Histórias Mínimas
Carlos Sorin, Historias minimas, Argentina/Espanha, 2002

Desde o primeiro plano, no qual um velho submete-se a um exame de vista, Histórias Mínimas é cristalino. Como salienta na segunda sequência, que emprega uma música cativante para comentar sonoramente a imagem de uma mulher caminhando por um ambiente bucólico, o filme propõe a poesia da simplicidade. Simples é a vida de seus três personagens centrais, simples são as metas pelas quais lutam ao longo do filme, simples é a forma de filmar do diretor Carlos Sorin (revelado para a vitrine internacional com La Película del Rei/1986, premiado em Veneza, depois surrado por Eversmile New Jersey/1989, após o qual foi fazer publicidade), são os encantos contidos no filme, nos quais os diálogos são bate papos pouco "funcionais", as ações não conduzem a reviravoltas ou transformações, os sentimentos não explodem em arroubos emocionais. No entanto, é tão visível o esforço em se buscar o lirismo nas pequenas coisas, tão explícita a tentativa de encontrar a transcendência nas pretensões mínimas, tão notório a construção de um pacto de sensibilidade com o espectador, que o simples torna-se grave de tão reverenciado, como se escondesse algo além de sua aparência, como se tivesse algo de revelador a ser encontrado por nós, como se não fosse tão simples assim. A utilização de não atores, nesse sentido, é mais um dispositivo para, buscando a autenticidade da "não representação" (sic), encontrar "verdade mais pura" (sic).

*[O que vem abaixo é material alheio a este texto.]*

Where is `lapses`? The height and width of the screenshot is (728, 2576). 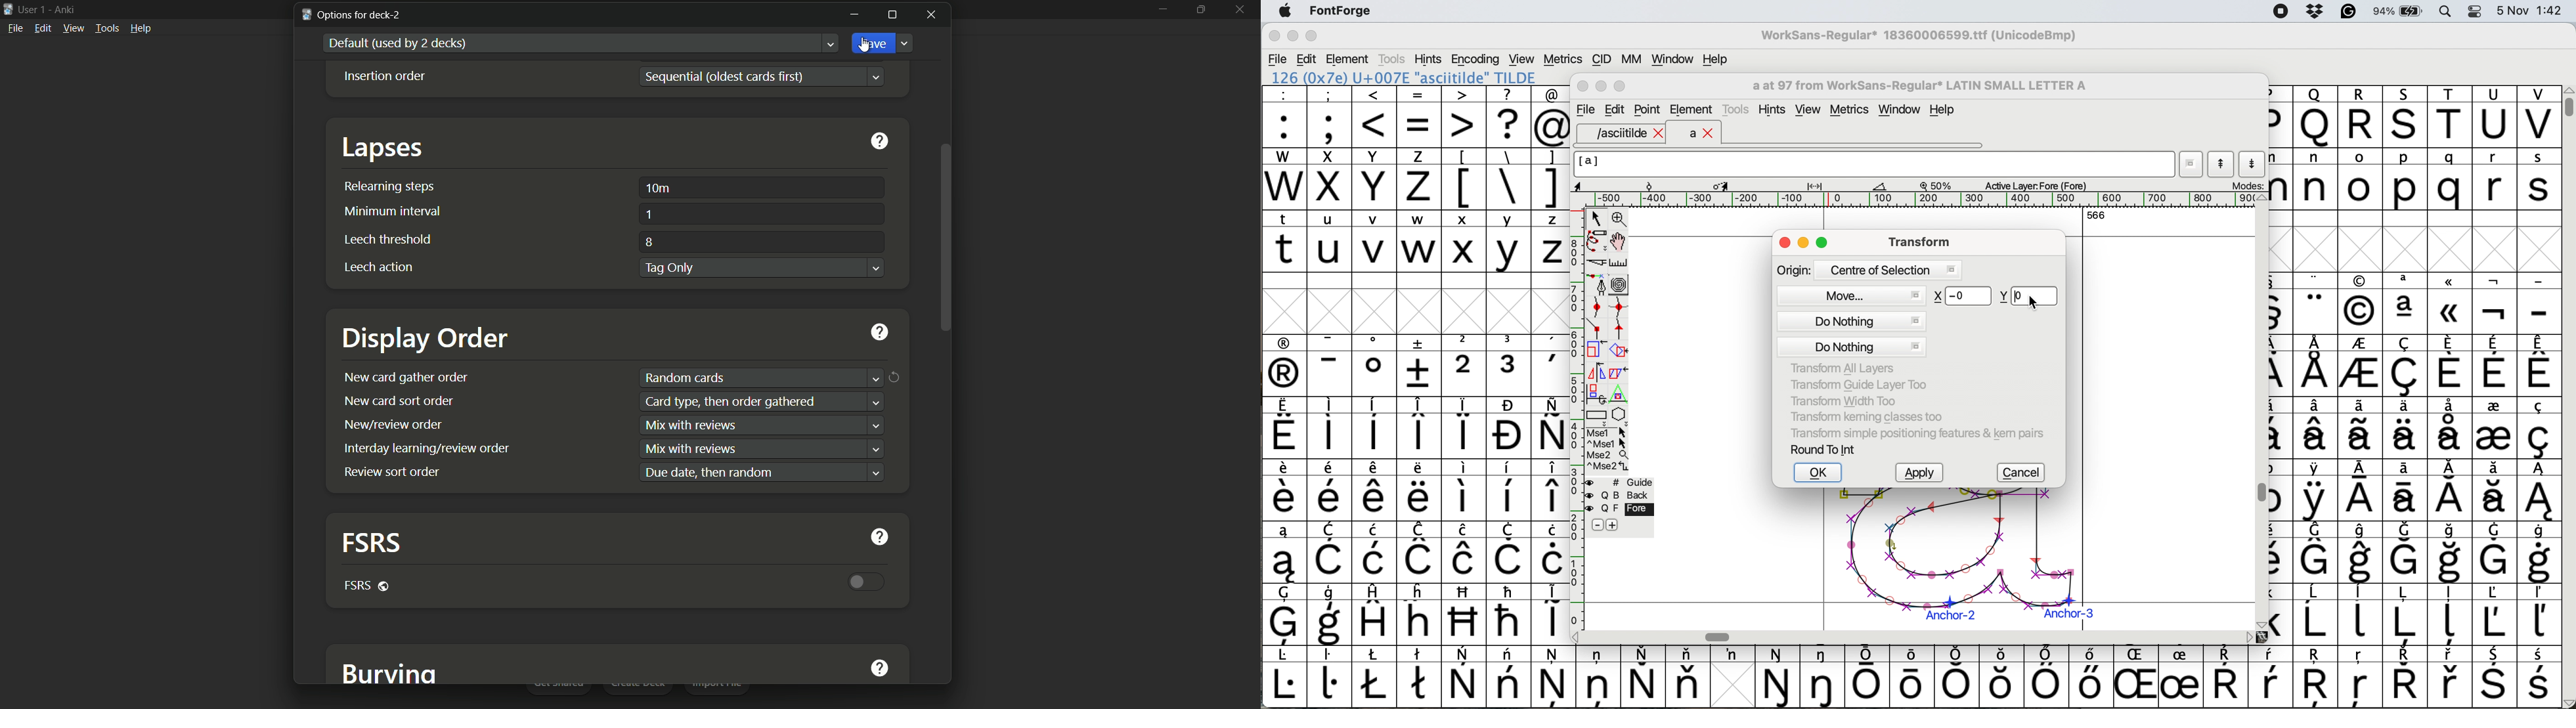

O trio de condutores da narrativa perseguem objetivos diferentes e circunstanciais. Temos um velho à procura de um cachorro perdido em uma cidade vizinha, uma jovem calada com a esperança de ganhar um multiprocessador em um programa de auditório na TV e um vendedor bom de conversa que, para conquistar uma cliente que só conheceremos no final, esforça-se para deixar perfeito o bolo de aniversário do filho dela, com o qual fará seu agrado-surpresa - embora nem conheça o menino. Os dois personagens masculinos são valorizados pelo maior tempo em cena e pela melhor definição de suas motivações. Ao longo do percurso deles, pontuado por paradas na estrada de comunicação entre duas cidades, em cujo ponto final estão seus objetivos (o cão, para o velho; a cliente, para o vendedor), vemos apenas gente simples, bondosa e solidária, que compõe um universo de ternura, apesar da possível dificuldade enfrentada por cada um no cotidiano - dificuldade essa apenas sugeridas por suas condições de vida, cuja maior característica é expressada pelos olhares passivos para a TV. Nessa trajetória, os ecos de Onde Fica a Casa de Meu Amigo, de Abbas Kiarostami, e História Real, de David Lynch, fazem-se notar, mas com efeitos distintos.

Haveria beleza mesmo neste filme, além das paisagens obviamente pictóricas da Patagônia, exploradas sem comedimento para nos encher a vista? Porque a beleza em cinema é resultado de algumas operações, sobre as quais não se tem controle absoluto, mas tende a ser banalizada se perseguida de antemão e com insistência - e esse parece ser o processo a mover Histórias Mínimas. Temos lá um punhado de seres quase tapados em sua simplicidade e, em vez de sermos colocados em contato com o contexto de suas vidas, de modo a entendê-los em suas circunstâncias, somos induzidos a amá-los pela insignificância deles, insignificância aparentemente imanente em suas individualidades, operação essa muito próxima daquela empregada para causar compaixão e piedade, muito distante de uma visão política e moral da formatação da sociedade e de seus efeitos nos seres. Se alguma beleza sobrevive nessa arquitetura, portanto, está na potência e na resistência do vendedor, que, diante das adversidades, clama pela criatividade como forma de driblar limites. Não há jogo perdido com o personagem e, nessa atitude, encontramos uma política de vida no filme, certamente extendida à uma política de país, a qual o diretor adere e pela qual clama em sussuros.